** DIRECTIVES **
a) Please list each distinct figure written with digits in the excerpt on aboriginal rights.
b) According to the aboriginal rights excerpt, on what date was the subject debated in the House of Commons?

In 106 years of Canadian Parliamentary history, the concept of Aboriginal Rights has been debated only once in the House of Commons-on April 11th of this year. That debate, initiated by the opposition parties, jointly sought to redress a wrong.

The motion asked the present Government to endorse the concept of Aboriginal Right as set out in a paper presented by the National Indian Brotherhood of Canada. But the Government refused to allow the motion to come to a vote.

Now you may ask why the delay of 106 year before this subject was debated?

Well certainly it was not because the subject was considered insignificant or unimportant in our earlier history but up until 1969, the basic principle of aboriginal rights was accepted by every successive Canadian Government as an integral part of our constitutional makeup. The process of recognition and settlement may have been slow, there may have been just procrastinations but the principle was never in doubt. But all that changed in 1969, with the introduction of the Government's white paper on Indian policy. Never before was a Prime Minister of this country to reject the concept of Aboriginal Rights. But at that time Mr. Trudeau did so in these words, he said-"Our answer (to aboriginal rights)-it may not be the right one and may not be the one you accept-but our answer is NO."

He urged the native people to "forget the past and begin today."

Stored data entries

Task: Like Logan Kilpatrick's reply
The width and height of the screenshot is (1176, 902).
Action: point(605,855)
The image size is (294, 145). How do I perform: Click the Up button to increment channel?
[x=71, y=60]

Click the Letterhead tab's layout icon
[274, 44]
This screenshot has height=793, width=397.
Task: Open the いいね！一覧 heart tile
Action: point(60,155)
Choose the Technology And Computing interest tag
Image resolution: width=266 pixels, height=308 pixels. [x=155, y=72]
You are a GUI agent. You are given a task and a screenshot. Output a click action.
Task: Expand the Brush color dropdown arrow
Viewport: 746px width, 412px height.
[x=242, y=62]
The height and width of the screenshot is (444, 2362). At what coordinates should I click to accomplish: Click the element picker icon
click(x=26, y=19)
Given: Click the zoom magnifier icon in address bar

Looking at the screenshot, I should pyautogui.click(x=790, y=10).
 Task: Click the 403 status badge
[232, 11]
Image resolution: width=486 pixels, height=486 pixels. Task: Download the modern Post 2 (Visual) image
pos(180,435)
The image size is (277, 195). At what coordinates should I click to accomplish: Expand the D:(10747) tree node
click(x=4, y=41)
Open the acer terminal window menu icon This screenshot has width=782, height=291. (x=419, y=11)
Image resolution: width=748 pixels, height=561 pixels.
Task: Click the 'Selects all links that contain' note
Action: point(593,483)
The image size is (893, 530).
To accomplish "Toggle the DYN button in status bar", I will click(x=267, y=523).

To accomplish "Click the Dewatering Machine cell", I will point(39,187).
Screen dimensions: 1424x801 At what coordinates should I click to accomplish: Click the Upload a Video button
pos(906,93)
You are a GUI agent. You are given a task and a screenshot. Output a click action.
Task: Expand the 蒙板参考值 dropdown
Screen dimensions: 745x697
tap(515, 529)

** THE ANSWERS **
a) 106, 11th, 1969

b) April 11th of this year.